Material shown START

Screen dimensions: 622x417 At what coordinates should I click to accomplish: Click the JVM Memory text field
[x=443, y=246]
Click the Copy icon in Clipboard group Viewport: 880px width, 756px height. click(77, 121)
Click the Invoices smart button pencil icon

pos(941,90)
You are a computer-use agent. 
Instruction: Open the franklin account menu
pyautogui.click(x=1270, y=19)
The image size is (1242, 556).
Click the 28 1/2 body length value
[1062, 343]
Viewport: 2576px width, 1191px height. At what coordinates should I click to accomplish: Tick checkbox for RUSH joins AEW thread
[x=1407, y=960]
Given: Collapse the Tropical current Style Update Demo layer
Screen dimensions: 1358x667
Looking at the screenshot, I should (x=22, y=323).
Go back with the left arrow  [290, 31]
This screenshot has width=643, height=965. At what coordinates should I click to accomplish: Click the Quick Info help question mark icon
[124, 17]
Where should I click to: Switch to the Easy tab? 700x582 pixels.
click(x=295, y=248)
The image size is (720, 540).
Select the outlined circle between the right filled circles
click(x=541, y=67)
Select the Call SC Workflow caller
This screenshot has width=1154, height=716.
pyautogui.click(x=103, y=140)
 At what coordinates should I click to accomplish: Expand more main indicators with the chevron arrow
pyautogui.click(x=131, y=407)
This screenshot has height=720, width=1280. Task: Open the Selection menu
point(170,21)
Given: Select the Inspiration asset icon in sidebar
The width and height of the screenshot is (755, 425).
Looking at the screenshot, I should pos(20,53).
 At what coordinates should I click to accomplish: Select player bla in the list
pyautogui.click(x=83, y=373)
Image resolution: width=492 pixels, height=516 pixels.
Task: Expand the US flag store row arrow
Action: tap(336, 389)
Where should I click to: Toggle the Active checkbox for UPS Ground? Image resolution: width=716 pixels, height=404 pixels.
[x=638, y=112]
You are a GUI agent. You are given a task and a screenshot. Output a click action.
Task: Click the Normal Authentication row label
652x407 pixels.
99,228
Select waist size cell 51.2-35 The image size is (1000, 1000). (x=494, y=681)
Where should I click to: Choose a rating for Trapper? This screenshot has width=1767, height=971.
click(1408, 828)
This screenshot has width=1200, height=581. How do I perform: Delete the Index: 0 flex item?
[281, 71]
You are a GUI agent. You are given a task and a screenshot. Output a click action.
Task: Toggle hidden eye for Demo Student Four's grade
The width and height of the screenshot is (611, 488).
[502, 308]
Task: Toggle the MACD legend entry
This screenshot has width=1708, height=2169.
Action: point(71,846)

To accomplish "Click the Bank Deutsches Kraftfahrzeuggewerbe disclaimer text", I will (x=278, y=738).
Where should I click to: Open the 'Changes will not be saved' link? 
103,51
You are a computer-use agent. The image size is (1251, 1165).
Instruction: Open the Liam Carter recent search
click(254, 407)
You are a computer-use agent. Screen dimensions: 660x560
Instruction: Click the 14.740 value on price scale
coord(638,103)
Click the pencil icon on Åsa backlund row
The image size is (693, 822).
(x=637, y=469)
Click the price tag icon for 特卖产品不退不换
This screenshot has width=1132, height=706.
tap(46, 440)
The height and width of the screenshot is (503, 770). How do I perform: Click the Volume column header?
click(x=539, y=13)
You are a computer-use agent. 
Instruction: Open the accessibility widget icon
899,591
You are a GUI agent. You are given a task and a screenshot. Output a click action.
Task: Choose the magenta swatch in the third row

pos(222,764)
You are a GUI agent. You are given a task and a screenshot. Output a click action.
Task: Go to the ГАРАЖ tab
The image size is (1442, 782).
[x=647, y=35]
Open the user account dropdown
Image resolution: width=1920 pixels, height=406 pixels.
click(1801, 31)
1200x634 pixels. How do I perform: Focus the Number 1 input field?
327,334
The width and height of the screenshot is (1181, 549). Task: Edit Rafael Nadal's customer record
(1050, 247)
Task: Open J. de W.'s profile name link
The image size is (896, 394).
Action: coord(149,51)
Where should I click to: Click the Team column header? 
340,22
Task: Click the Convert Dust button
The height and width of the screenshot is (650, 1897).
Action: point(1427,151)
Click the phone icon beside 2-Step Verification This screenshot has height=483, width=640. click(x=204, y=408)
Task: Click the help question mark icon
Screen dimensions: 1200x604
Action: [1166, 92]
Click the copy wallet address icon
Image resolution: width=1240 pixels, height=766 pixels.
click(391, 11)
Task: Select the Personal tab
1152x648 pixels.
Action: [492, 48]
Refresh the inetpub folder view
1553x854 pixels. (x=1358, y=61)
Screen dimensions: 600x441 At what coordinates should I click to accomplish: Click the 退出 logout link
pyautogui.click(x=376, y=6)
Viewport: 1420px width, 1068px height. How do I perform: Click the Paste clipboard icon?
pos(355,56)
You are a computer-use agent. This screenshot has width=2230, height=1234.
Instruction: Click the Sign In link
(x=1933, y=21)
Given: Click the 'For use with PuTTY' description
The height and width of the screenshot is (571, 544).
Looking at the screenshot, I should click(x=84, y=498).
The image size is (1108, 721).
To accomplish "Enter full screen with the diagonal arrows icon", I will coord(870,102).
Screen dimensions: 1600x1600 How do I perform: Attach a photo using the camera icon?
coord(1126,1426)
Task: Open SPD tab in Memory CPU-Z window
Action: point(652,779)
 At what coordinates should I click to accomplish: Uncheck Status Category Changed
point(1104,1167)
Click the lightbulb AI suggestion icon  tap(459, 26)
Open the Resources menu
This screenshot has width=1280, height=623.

Material shown END

Return the material above unaltered. Include every line.

- **Result below**:
Screen dimensions: 622x417 At what coordinates should I click to accomplish: Click the JVM Memory text field
[x=443, y=246]
Click the Copy icon in Clipboard group Viewport: 880px width, 756px height. click(77, 121)
Click the Invoices smart button pencil icon

pos(941,90)
You are a computer-use agent. 
Instruction: Open the franklin account menu
pyautogui.click(x=1270, y=19)
The image size is (1242, 556).
Click the 28 1/2 body length value
[1062, 343]
Viewport: 2576px width, 1191px height. At what coordinates should I click to accomplish: Tick checkbox for RUSH joins AEW thread
[x=1407, y=960]
Given: Collapse the Tropical current Style Update Demo layer
Screen dimensions: 1358x667
Looking at the screenshot, I should (x=22, y=323).
Go back with the left arrow  [290, 31]
This screenshot has width=643, height=965. At what coordinates should I click to accomplish: Click the Quick Info help question mark icon
[124, 17]
Where should I click to: Switch to the Easy tab? 700x582 pixels.
click(x=295, y=248)
The image size is (720, 540).
Select the outlined circle between the right filled circles
click(x=541, y=67)
Select the Call SC Workflow caller
This screenshot has width=1154, height=716.
pyautogui.click(x=103, y=140)
 At what coordinates should I click to accomplish: Expand more main indicators with the chevron arrow
pyautogui.click(x=131, y=407)
This screenshot has height=720, width=1280. Task: Open the Selection menu
point(170,21)
Given: Select the Inspiration asset icon in sidebar
The width and height of the screenshot is (755, 425).
Looking at the screenshot, I should pos(20,53).
 At what coordinates should I click to accomplish: Select player bla in the list
pyautogui.click(x=83, y=373)
Image resolution: width=492 pixels, height=516 pixels.
Task: Expand the US flag store row arrow
Action: tap(336, 389)
Where should I click to: Toggle the Active checkbox for UPS Ground? Image resolution: width=716 pixels, height=404 pixels.
[x=638, y=112]
You are a GUI agent. You are given a task and a screenshot. Output a click action.
Task: Click the Normal Authentication row label
652x407 pixels.
99,228
Select waist size cell 51.2-35 The image size is (1000, 1000). (x=494, y=681)
Where should I click to: Choose a rating for Trapper? This screenshot has width=1767, height=971.
click(1408, 828)
This screenshot has width=1200, height=581. How do I perform: Delete the Index: 0 flex item?
[281, 71]
You are a GUI agent. You are given a task and a screenshot. Output a click action.
Task: Toggle hidden eye for Demo Student Four's grade
The width and height of the screenshot is (611, 488).
[502, 308]
Task: Toggle the MACD legend entry
This screenshot has width=1708, height=2169.
Action: point(71,846)

To accomplish "Click the Bank Deutsches Kraftfahrzeuggewerbe disclaimer text", I will (x=278, y=738).
Where should I click to: Open the 'Changes will not be saved' link? 
103,51
You are a computer-use agent. The image size is (1251, 1165).
Instruction: Open the Liam Carter recent search
click(254, 407)
You are a computer-use agent. Screen dimensions: 660x560
Instruction: Click the 14.740 value on price scale
coord(638,103)
Click the pencil icon on Åsa backlund row
The image size is (693, 822).
(x=637, y=469)
Click the price tag icon for 特卖产品不退不换
This screenshot has width=1132, height=706.
tap(46, 440)
The height and width of the screenshot is (503, 770). How do I perform: Click the Volume column header?
click(x=539, y=13)
You are a computer-use agent. 
Instruction: Open the accessibility widget icon
899,591
You are a GUI agent. You are given a task and a screenshot. Output a click action.
Task: Choose the magenta swatch in the third row

pos(222,764)
You are a GUI agent. You are given a task and a screenshot. Output a click action.
Task: Go to the ГАРАЖ tab
The image size is (1442, 782).
[x=647, y=35]
Open the user account dropdown
Image resolution: width=1920 pixels, height=406 pixels.
click(1801, 31)
1200x634 pixels. How do I perform: Focus the Number 1 input field?
327,334
The width and height of the screenshot is (1181, 549). Task: Edit Rafael Nadal's customer record
(1050, 247)
Task: Open J. de W.'s profile name link
The image size is (896, 394).
Action: coord(149,51)
Where should I click to: Click the Team column header? 
340,22
Task: Click the Convert Dust button
The height and width of the screenshot is (650, 1897).
Action: point(1427,151)
Click the phone icon beside 2-Step Verification This screenshot has height=483, width=640. click(x=204, y=408)
Task: Click the help question mark icon
Screen dimensions: 1200x604
Action: [1166, 92]
Click the copy wallet address icon
Image resolution: width=1240 pixels, height=766 pixels.
click(391, 11)
Task: Select the Personal tab
1152x648 pixels.
Action: [492, 48]
Refresh the inetpub folder view
1553x854 pixels. (x=1358, y=61)
Screen dimensions: 600x441 At what coordinates should I click to accomplish: Click the 退出 logout link
pyautogui.click(x=376, y=6)
Viewport: 1420px width, 1068px height. How do I perform: Click the Paste clipboard icon?
pos(355,56)
You are a computer-use agent. This screenshot has width=2230, height=1234.
Instruction: Click the Sign In link
(x=1933, y=21)
Given: Click the 'For use with PuTTY' description
The height and width of the screenshot is (571, 544).
Looking at the screenshot, I should click(x=84, y=498).
The image size is (1108, 721).
To accomplish "Enter full screen with the diagonal arrows icon", I will coord(870,102).
Screen dimensions: 1600x1600 How do I perform: Attach a photo using the camera icon?
coord(1126,1426)
Task: Open SPD tab in Memory CPU-Z window
Action: point(652,779)
 At what coordinates should I click to accomplish: Uncheck Status Category Changed
point(1104,1167)
Click the lightbulb AI suggestion icon  tap(459, 26)
Open the Resources menu
This screenshot has width=1280, height=623.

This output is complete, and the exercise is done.